3 minute read
Exhibition Feature: WATER presence & absence
WATER presence & absence
A Q&A with Curator Rilka Oakley and WATER artists Jo Clancy, Sue Healey and Leanne Tobin.
Jo Clancy & Wagana Dancers
Rilka Oakley: What is your interest in the theme of WATER and what is your dance/film about? Is there a particular story you are telling?
Jo Clancy: Yindyang Bila is slow river in Wiradjuri language. My great grandmother was a Bogan River Wiradjuri woman. She was born to the river, she was removed from the river, she worked on hands and knees scrubbing floors with water from the river. Her song and dance comes to me from the river. Yindyang Bila is for her.
Rilka Oakley: Can you tell us about your connection to the locations where you created this work?
Jo Clancy: I travelled to the Bogan River in Peak Hill and to Ganguddy near Rylstone with my cousin Tammi Gissell and my kinship daughter Shana O’Brien to Winhangadurinya (listen deeply, meditate, connect and reflect) with the Songlines that travel through these waters and Country. We shared song and dance with women and girls in each community and we were guided by Spirit to begin piecing the work together.
Sue Healey and Richard joined us in each location to witness some of the making, to observe the Corroborees and to meet Country. Sue listened, watched and gently guided our Wagana to meet the camera.
Rilka Oakley: How does the collaboration process work for both of you and have you collaborated before? What are both of your roles in this project?
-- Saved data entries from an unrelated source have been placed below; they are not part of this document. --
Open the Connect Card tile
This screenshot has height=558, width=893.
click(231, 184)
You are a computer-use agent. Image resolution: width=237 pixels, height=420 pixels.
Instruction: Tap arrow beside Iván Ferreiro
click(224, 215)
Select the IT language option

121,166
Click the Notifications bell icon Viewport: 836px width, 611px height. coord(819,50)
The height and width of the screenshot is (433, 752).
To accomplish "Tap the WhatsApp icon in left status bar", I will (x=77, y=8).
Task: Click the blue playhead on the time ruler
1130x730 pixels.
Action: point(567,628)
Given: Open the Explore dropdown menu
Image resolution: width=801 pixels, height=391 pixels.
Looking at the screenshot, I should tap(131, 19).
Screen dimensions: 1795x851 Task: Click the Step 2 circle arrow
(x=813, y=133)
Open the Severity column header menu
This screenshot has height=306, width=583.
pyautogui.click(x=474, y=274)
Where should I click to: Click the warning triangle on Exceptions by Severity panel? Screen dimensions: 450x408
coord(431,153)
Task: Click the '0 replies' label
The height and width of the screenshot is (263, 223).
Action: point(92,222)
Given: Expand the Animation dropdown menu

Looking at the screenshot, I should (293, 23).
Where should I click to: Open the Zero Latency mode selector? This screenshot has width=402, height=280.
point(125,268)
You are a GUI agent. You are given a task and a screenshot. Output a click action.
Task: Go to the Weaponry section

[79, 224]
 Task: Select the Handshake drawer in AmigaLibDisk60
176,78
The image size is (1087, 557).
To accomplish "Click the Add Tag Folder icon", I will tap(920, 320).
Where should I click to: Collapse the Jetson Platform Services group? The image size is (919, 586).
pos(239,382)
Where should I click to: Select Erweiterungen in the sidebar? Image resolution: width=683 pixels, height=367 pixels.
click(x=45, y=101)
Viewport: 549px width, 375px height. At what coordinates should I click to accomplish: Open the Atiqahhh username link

Jo Clancy: I have always admired Sue’s work and was fortunate to collaborate with her on a youth dance project called Meeting Place earlier this year. Her understanding, her experience and her relationship with dance, coupled with her beautiful aesthetic and knowledge of film making and performance installation has been a privilege to entrust Yindyang Bila with.
Sue Healey: My role has been to capture the movement of the three women, in the very special locations of Bogan River and Ganguddy, and render these performances into a digital space. My intention is always to honour the quality of the live action and find ways to allow it to exist in the exhibition space, so that more people can experience its message, beyond the performance. It has been a privilege to witness the song and dance within these very powerful spaces.
Leanne Tobin
Rilka Oakley: How is your practice related to water and water health?
Leanne Tobin: Telling the story of the eel’s (Burra) lifecycle through my artwork, allows audiences to understand these migratory cycles and the importance of clean water. My art practice is strongly linked with the need to raise awareness of our role as custodians. The old wisdoms of the Traditional Custodians hold relevance, even more so today, as we struggle with floods, fires, droughts, and poisoned waterways. The significance of recognising seasonal changes in advance, was knowledge used to live safely in the natural environment, but this was thwarted by the arrival of the colonisers.
The use of glass as a medium was intentional, harking back to its river-sand origins. The reflections and rippling shadows of the hand-blown glass eels in The Call of Ngura, emulate water but are also a metaphor for the ongoing struggle the Dharug have endured. The adaption to new environs is seen in the need for our people to ‘go with the flow’, to bend with the current and not resist. Enduring smallpox (galgala), massacres and subjection, teetering on the verge of extinction, the Dharug have managed to adapt.
Paying homage to the phenomenal eel itself, the work also acknowledges the amazing qualities of the eel. Within their life cycle, Burra move between saltwater and freshwater: they can climb dams, creep across land, and undergo extreme physical transformations.
LEANNE TOBIN Ngalawan – We Live, We Remain: The Call of Ngura (Country) (detail), 2022, blown glass. Courtesy the artist.
Made in collaboration with glass workers Ben and Kathy Edols.
Commissioned by the Biennale of Sydney with generous support from Create NSW.